Además de Ucrania, también están las peticiones de territorios como Moldavia y Georgia, lo que implicaría una ampliación de la UE en lo que hace muchos años era el espacio soviético, una zona que Moscú considera parte fundamental de su radio de acción.

Se han propuesto diferentes modelos de integración gradual para Ucrania, incluso sin derecho a voto. Sin embargo, hay intereses económicos en juego, ya que Ucrania es una potencia agraria y su entrada en el club comunitario afectaría al presupuesto de la Política Agraria Común.

Más sanciones europeas contra Rusia

A falta de protagonismo en las negociaciones de paz, la UE mantiene su plan de presionar económicamente a Rusia.
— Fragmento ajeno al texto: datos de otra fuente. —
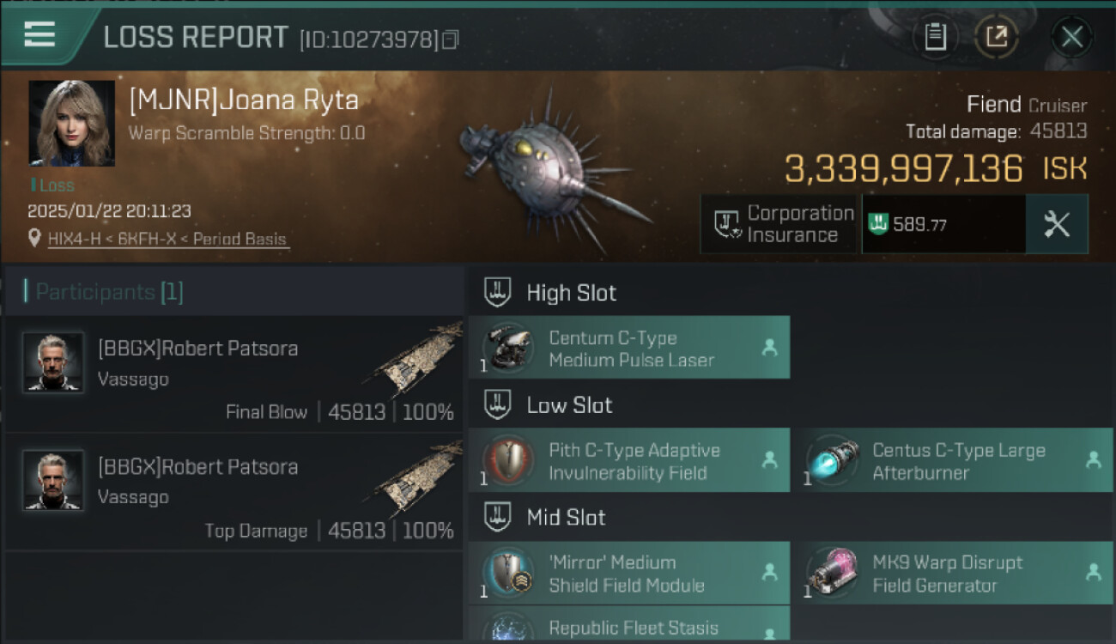Screen dimensions: 1116x644
Task: Open the hamburger menu icon
Action: [x=39, y=34]
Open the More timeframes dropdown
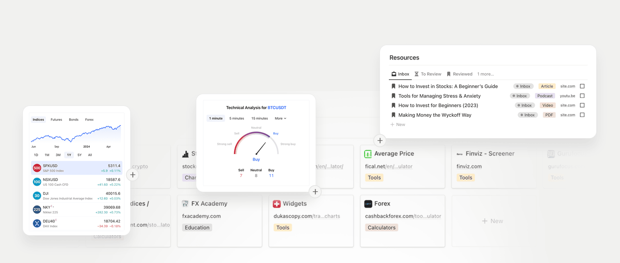The image size is (620, 263). 280,118
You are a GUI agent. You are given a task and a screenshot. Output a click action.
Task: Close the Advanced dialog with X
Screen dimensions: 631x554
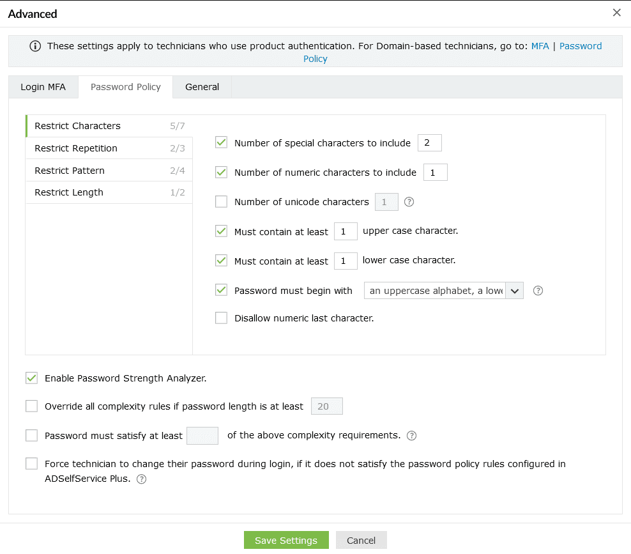click(x=616, y=13)
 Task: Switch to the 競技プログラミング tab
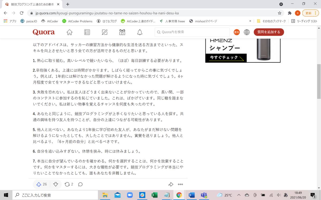(x=32, y=4)
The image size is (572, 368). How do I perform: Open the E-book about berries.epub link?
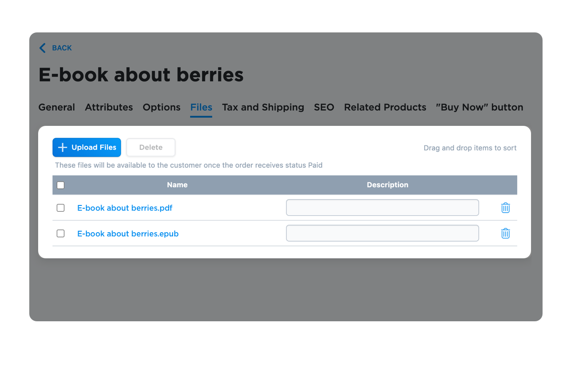128,234
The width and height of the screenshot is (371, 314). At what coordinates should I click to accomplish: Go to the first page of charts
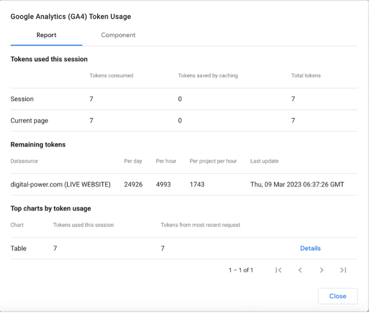(278, 270)
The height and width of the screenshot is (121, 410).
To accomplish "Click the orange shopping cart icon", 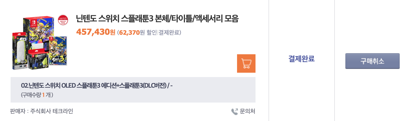I will [x=246, y=63].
Kallas ha explicado que el objetivo es adoptar el vigésimo paquete de sanciones contra Rusia, que se centran en los sectores de la energía, los servicios financieros y el comercio.

Este nuevo paquete incluye una prohibición total de los servicios marítimos para el petróleo ruso, la inclusión de buques adicionales en la lista negra de sancionados y la restricción del mantenimiento técnico de los buques cisterna que suministran gas natural licuado. En el sector financiero, se prevé incluir a bancos regionales en la lista de sancionados y ampliar las medidas contra los canales de evasión mediante criptomonedas. Asimismo, se imponen prohibiciones de exportación a Rusia por un valor superior a 360 millones de euros y restricciones a las importaciones por más de 570 millones de euros en metales, productos químicos y minerales críticos.

Sin embargo, Volodymyr Dubrovskiy y James Nixey, investigadores de Chatham House, destacan que el régimen actual de sanciones ha fracasado en gran medida en su objetivo de limitar la capacidad de Rusia para hacer la guerra.

La situación económica de Rusia es cada vez peor, pero está por ver que sea suficiente para torcer el brazo de Putin. El déficit presupuestario del Estado ruso subió al 2,6% del PIB en 2025, y los ingresos rusos por petróleo y gas se redujeron en 2025 un 24%. Los tipos de interés en Rusia están en el 16%, sin que hayan logrado evitar que la inflación sea muy elevada.

A pesar de esto, según estimaciones del Center for Strategic and International Studies (CSIS), la economía rusa ha resistido mejor de lo esperado tras las sanciones económicas occidentales impuestas por la UE.

El balance comercial de Rusia sigue en superávit, el rublo no se ha alejado demasiado de su valoración previa a la guerra frente al dólar y el país depende en gran medida de exportaciones energéticas como el petróleo.

Según los analistas de CSIS, EEUU y Europa no han logrado ejercer plenamente sus herramientas económicas ni militares, y sin un mayor coste para Rusia, Putin prolongará las negociaciones y seguirá combatiendo.

“Poco espacio para el optimismo”

Según un informe del CSIS, desde febrero de 2022, las fuerzas rusas han sufrido casi 1,2 millones de bajas. Entonces, ¿hay posibilidades de que acabe la guerra sin concesiones a Putin?

Tatiana Stanovaya, investigadora del Rusia-Eurasia Carnegie Center, subraya que hay poco espacio para el optimismo. Para el Kremlin, la guerra es existencial y se trata de un enfrentamiento con Occidente que tiene lugar en territorio ucraniano. Poner fin a la guerra sin que se tengan en cuenta los intereses de Rusia equivaldría a condenar a Rusia a su propia perdición.

Volodymyr Dubrovskiy y James Nixey añaden que Putin tiene fuertes incentivos para continuar la guerra, ya que una guerra sin fin es políticamente necesaria para que el régimen justifique los sacrificios realizados hasta ahora.